Ao 14º dia, deste mês de Março do ano da graça de 1638, compareceu neste tribunal do santo Ofício, Mariela da Esperança, christã nova, por ter sido acusada pelo seu cunhado, Paio Preto, mestre de marear da barca da torre de San Vicente, de relaçãs pecaminosas com a besta. Pelo sobredito Paio Preto, veio-se a saber que a sobredita Mariela da Esperança lhe pedia com grandes trabalhos, que a levasse à dita torre de San Vicente, nas noutes de lua cheia. Disse o sobredito Paio Preto que não a levando, esta se inteiriçou contra ele, que só com grandes trabalhos conseguiu não levar uns couces no toitiço! Mais disse o sobredito Paio Preto que numa noute de lua cheia, andando ele a preparar a barca para o governador da torre, viu a sua cunhada deitada na praia, grunhindo como quem está gozando em pecado, pelo que logo viu que esta estava se relacionando com a besta! Amerceando-se da pobre, logo ele se deitou em cima da sua sobredita cunhada, para assim a besta não conseguir consumar o acto malino. Disse ainda o sobredito Paio Preto que neste preparo arreparou a sua mulher, Afonsea da Esperança, alma crente e caridosa, que logo o arengou para ir contar tudo ao Santo Ofício! E ele, para salvação da sua alma o fez, pois a bruta besta, que Deus a afaste, só com cheiro a santidade sairia do corpo da sua pobre cunhada. E pela verdade que disse, o jurou sobre os santos evangelhos!

Marianita

No verão, muito gostava eu de me enfiar no vão das escadas, aproveitando o fresquinho da obscuridade, ali ficando horas sobre horas. Um dos meus passatempos preferidos era tentar adivinhar quem descia as escadas, só pelo som dos passos. Alguns eram fáceis – o som arrastado dos passos da Dona Genoveva; o toc toc tic do Senhor Artur e da sua bengala; o som pesadão do Senhor Lourenço da mercearia… Outros, adivinhava-os pelas horas – a Dona Preciosa, logo a seguir ao almoço, todos os dias, a caminho da confeitaria para um café e uma Noz de Cascais; antes do jantar, os passos decididos do Chico da Dona Amélia, moinante da noite, que de dia nada fazia…
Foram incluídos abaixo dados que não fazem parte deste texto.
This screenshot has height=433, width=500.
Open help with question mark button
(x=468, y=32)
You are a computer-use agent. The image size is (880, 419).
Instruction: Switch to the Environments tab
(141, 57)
Mas o que eu gostava mais era de ouvir os passos leves da Marianita, acompanhados por aquele aroma a lavanda. A Marianita era a minha paixão há muito tempo. Andávamos os dois na mesma escola mas ela, mais velha, estava na classe a seguir à minha. Tudo nela eu adorava, as suas tranças da cor do trigo, os seus olhos azuis acinzentados, os vestidos ornados de finas rendas, as soquetes brancas, as suas sandálias à inglesa, os seus passos leves e sincopados a descer as escadas, a sua mão alva que se pressentia a afagar o corrimão. Em tempo de aulas, a minha ânsia era ouvir a sua porta a bater, lá no terceiro andar, e eu a esperar um pouco para a seguir, uns passos respeitosos atrás, até à escola onde nos intervalos a procurava incessantemente com os olhos. E no Verão, que bom que era no Verão, estar no vão da escada, a adivinhar os passos dos vizinhos, esperando que a mãe da Marianita a mandasse fazer algum recado à retrosaria ou à mercearia do Senhor Lourenço, ouvir-lhe os passos e aspirar o aroma a lavanda, que ela deixava para trás a perfumar a escada…

Mas a hora fatídica teria que chegar. Estávamos já os dois no Liceu, a mim as borbulhas da puberdade atacavam em força, mas a Marianita continuava na mesma, desenvolta, a pele sedosa, só não usava tranças, caindo-lhe agora o cabelo, da cor do trigo, pelas costas em ondas doiradas. As aulas terminaram e o Verão tinha chegado. No primeiro dia de férias, mal engoli o pequeno almoço corri para o vão das escadas e… coisa terrível… já lá não cabia! De repente vi tudo enevoado, senti que algo me empurrava para um abismo negro…

Ainda não refeito do susto, sentei-me no último degrau da escada e encostei a cabeça a uma trave do corrimão. Ali fiquei alguns momentos, como que suspenso no tempo. Não ouvia nada, nem sequer os passos leves a descer a escada. Foi o aroma a lavanda que me despertou do torpor – a Marianita ali estava, a olhar para mim, um sorriso lindo no lindo rosto. Num impulso levantei-me e ouvi-me dizer, como num sonho – “Marianita, queres ir comigo comer um gelado à mercearia do senhor Lourenço?”